Ol’ Blue Eyes says in one of his most beloved songs, “When somebody needs you/it’s no good unless she needs you all the way/through the good or lean years/and for all the in between years come what may.”
I’ve loved Sinatra since I was about 12 years old, and now more than ever, his songs have so much meaning in my life. In the last two months, I’ve ended a four-year relationship with someone whom I loved more than anyone, “broken up” with a friend that I’ve known for 13 years, and started to truly understand after nearly 26 years what it means to love or be loved “all the way.”
These are the in between years for me. Technically, I hope it’s only months, or maybe a year or two max. But it’s neither a good or lean year – it’s just that – in between. New opportunities at work, new people in my life, old people moving out of my life, and my parents perhaps moving across the country and the state I called “home” will no longer be such. In the next year or two, I may move again myself, I may change jobs, and I may or may not fall in love again. There will be drama, there will be hugs, and kisses, and crying, and hopefully lots of laughter.

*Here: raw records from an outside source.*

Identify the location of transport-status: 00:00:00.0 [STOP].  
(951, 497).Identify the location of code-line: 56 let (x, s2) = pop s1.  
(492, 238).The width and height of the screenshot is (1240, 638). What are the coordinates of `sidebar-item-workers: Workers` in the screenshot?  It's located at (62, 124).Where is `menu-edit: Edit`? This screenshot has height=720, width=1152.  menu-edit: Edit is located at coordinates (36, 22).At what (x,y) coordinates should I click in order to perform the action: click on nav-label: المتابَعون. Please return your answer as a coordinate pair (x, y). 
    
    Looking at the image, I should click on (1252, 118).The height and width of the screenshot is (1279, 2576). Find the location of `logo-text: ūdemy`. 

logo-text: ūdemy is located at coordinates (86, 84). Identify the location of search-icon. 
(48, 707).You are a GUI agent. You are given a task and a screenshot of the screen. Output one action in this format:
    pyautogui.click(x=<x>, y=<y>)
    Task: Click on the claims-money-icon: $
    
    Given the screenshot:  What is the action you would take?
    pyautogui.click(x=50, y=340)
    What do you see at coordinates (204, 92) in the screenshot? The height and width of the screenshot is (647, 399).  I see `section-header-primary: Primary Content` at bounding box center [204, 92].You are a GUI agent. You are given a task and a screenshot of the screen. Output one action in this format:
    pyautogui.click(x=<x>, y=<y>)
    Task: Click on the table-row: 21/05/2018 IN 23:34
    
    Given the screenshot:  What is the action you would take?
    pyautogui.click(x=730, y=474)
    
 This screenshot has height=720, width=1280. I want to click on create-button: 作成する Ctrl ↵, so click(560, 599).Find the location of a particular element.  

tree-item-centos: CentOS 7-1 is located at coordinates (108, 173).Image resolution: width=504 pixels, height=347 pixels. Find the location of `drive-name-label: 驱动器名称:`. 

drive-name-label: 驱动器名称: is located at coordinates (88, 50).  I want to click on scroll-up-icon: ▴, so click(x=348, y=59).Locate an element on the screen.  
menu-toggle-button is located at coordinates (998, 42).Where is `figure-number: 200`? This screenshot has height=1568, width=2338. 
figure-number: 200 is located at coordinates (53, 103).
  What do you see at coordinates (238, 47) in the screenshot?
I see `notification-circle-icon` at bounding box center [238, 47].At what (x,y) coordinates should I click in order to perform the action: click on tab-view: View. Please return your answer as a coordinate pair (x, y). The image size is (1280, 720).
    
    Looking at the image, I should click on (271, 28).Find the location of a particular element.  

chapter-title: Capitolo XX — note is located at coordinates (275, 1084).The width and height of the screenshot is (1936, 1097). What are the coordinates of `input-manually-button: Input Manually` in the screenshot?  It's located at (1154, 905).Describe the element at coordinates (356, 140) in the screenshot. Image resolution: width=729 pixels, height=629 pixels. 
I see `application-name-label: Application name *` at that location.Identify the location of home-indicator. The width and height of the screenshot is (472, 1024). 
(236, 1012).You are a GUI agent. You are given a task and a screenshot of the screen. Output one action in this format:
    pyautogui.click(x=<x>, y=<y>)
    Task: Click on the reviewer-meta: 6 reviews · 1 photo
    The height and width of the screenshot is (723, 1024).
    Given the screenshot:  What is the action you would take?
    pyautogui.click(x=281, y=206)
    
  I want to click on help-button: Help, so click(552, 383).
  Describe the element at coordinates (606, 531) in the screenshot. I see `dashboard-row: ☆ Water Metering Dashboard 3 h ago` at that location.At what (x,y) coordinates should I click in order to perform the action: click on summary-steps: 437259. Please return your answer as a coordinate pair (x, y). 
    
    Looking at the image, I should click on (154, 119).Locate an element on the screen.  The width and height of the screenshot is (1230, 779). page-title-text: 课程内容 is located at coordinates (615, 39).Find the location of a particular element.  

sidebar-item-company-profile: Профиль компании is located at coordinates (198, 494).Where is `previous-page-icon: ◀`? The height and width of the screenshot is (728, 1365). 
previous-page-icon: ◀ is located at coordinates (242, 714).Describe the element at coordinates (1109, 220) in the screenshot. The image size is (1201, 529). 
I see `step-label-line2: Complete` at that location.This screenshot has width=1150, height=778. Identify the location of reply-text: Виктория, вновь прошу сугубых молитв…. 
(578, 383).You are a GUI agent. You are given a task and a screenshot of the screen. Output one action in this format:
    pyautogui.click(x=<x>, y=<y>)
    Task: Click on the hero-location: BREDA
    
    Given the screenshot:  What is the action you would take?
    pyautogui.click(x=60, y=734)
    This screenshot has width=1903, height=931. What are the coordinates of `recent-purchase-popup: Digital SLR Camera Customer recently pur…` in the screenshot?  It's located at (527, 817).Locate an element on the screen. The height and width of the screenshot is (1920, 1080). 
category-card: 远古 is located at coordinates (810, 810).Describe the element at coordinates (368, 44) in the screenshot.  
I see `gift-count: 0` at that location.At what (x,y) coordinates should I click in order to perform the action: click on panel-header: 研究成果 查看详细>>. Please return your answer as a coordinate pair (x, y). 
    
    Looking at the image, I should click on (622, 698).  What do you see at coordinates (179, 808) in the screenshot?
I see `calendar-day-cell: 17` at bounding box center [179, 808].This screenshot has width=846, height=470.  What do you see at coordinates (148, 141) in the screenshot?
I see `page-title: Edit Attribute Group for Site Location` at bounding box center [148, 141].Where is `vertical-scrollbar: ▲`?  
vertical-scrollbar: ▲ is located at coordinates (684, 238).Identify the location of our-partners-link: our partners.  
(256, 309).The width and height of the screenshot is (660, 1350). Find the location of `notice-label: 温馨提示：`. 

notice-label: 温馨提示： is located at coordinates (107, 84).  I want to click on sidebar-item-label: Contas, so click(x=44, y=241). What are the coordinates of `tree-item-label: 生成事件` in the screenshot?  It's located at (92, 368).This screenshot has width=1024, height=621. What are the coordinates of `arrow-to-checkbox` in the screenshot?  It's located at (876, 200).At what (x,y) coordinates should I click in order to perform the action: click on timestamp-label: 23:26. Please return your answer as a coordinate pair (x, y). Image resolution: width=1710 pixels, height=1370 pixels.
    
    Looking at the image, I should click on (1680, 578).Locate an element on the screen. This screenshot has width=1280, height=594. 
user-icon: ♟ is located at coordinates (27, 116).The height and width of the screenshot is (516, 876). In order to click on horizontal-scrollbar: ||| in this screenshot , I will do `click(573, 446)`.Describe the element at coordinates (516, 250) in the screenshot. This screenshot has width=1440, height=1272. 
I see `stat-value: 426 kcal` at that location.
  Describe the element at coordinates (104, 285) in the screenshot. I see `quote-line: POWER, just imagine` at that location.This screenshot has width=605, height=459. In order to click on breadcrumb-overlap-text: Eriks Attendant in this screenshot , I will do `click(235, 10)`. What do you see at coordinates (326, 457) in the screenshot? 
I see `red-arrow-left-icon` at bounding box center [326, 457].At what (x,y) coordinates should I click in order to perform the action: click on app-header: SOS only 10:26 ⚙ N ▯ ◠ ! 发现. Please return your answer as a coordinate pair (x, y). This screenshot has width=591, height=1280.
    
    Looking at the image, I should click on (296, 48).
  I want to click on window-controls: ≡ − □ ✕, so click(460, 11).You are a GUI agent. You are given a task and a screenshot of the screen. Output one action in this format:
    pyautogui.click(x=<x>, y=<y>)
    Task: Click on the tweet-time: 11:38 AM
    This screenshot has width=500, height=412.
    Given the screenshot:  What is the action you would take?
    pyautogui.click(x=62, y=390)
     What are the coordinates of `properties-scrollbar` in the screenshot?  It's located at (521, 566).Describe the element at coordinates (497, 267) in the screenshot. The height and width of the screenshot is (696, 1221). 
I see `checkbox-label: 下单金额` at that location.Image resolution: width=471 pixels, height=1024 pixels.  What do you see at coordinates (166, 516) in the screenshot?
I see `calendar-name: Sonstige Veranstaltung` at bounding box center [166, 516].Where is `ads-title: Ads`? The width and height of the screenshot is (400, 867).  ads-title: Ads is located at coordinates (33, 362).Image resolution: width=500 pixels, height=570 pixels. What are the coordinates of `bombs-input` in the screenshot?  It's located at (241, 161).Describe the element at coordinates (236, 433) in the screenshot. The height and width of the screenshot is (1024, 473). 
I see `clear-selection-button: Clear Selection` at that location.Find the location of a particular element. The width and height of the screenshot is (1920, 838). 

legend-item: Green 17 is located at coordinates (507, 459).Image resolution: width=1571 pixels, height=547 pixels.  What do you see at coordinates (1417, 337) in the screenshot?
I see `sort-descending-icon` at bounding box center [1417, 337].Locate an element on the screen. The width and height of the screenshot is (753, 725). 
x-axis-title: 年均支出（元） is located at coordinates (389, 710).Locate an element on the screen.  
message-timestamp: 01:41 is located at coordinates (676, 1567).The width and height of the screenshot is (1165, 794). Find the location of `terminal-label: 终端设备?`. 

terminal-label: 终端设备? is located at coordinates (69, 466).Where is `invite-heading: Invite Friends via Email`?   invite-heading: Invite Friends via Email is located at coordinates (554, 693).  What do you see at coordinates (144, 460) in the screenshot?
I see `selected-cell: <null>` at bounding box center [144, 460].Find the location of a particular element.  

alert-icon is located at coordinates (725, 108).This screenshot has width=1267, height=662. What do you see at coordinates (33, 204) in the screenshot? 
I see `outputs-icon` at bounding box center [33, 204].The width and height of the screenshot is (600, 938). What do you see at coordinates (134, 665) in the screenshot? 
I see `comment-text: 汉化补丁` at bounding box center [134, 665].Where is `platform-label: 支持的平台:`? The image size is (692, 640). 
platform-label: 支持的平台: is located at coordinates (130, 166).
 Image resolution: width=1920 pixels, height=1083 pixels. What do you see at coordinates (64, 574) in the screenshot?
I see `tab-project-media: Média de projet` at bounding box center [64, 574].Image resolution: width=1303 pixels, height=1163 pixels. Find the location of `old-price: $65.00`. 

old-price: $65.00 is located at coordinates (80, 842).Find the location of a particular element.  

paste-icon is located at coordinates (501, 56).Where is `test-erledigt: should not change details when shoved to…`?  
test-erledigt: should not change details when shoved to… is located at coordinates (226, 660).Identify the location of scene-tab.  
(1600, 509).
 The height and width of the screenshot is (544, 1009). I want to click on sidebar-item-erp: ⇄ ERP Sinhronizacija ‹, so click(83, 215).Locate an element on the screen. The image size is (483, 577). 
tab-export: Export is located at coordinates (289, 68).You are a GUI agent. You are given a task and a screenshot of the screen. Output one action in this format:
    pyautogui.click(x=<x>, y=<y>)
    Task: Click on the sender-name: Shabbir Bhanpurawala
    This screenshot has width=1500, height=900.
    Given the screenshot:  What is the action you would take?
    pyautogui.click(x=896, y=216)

There will be moments when I just want to hide by myself and tell everyone to go away and leave me alone, and there will be days where all I want is someone to wrap their arms around me and never let go. There will be people who call me too often, too little, or not at all. I will call people too often, too little, or not at all.
These are my in between years. Who knows where the road will lead us? Only a fool will say. But whatever it is, and wherever it is, I will do it all the way.